[Goal]: Reproduce the data below line for line, with no changes.
===== Records for processing =====
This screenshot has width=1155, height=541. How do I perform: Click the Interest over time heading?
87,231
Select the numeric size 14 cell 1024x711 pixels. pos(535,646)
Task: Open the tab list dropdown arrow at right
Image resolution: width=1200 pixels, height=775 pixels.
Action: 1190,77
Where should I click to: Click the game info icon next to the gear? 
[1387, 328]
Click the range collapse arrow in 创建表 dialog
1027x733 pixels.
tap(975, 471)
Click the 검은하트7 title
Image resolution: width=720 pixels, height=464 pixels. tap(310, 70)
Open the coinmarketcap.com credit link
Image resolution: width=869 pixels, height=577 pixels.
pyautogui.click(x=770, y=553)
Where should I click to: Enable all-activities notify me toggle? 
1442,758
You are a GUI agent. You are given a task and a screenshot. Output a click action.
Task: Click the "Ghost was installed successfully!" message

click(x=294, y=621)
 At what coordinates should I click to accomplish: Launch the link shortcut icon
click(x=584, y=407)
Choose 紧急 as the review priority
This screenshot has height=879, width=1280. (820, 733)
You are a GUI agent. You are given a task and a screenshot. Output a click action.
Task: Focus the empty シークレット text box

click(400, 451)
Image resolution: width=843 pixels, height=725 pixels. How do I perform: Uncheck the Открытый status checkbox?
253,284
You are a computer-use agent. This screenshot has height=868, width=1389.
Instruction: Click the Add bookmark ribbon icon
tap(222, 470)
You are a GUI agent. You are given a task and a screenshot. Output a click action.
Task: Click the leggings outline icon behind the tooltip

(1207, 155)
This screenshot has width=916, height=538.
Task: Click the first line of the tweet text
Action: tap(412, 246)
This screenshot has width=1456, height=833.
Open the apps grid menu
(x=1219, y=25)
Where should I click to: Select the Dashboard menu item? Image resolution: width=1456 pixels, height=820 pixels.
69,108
=====
[Response to this task]:
This screenshot has width=1155, height=541. How do I perform: Click the Interest over time heading?
87,231
Select the numeric size 14 cell 1024x711 pixels. pos(535,646)
Task: Open the tab list dropdown arrow at right
Image resolution: width=1200 pixels, height=775 pixels.
Action: 1190,77
Where should I click to: Click the game info icon next to the gear? 
[1387, 328]
Click the range collapse arrow in 创建表 dialog
1027x733 pixels.
tap(975, 471)
Click the 검은하트7 title
Image resolution: width=720 pixels, height=464 pixels. tap(310, 70)
Open the coinmarketcap.com credit link
Image resolution: width=869 pixels, height=577 pixels.
pyautogui.click(x=770, y=553)
Where should I click to: Enable all-activities notify me toggle? 
1442,758
You are a GUI agent. You are given a task and a screenshot. Output a click action.
Task: Click the "Ghost was installed successfully!" message

click(x=294, y=621)
 At what coordinates should I click to accomplish: Launch the link shortcut icon
click(x=584, y=407)
Choose 紧急 as the review priority
This screenshot has height=879, width=1280. (820, 733)
You are a GUI agent. You are given a task and a screenshot. Output a click action.
Task: Focus the empty シークレット text box

click(400, 451)
Image resolution: width=843 pixels, height=725 pixels. How do I perform: Uncheck the Открытый status checkbox?
253,284
You are a computer-use agent. This screenshot has height=868, width=1389.
Instruction: Click the Add bookmark ribbon icon
tap(222, 470)
You are a GUI agent. You are given a task and a screenshot. Output a click action.
Task: Click the leggings outline icon behind the tooltip

(1207, 155)
This screenshot has width=916, height=538.
Task: Click the first line of the tweet text
Action: tap(412, 246)
This screenshot has width=1456, height=833.
Open the apps grid menu
(x=1219, y=25)
Where should I click to: Select the Dashboard menu item? Image resolution: width=1456 pixels, height=820 pixels.
69,108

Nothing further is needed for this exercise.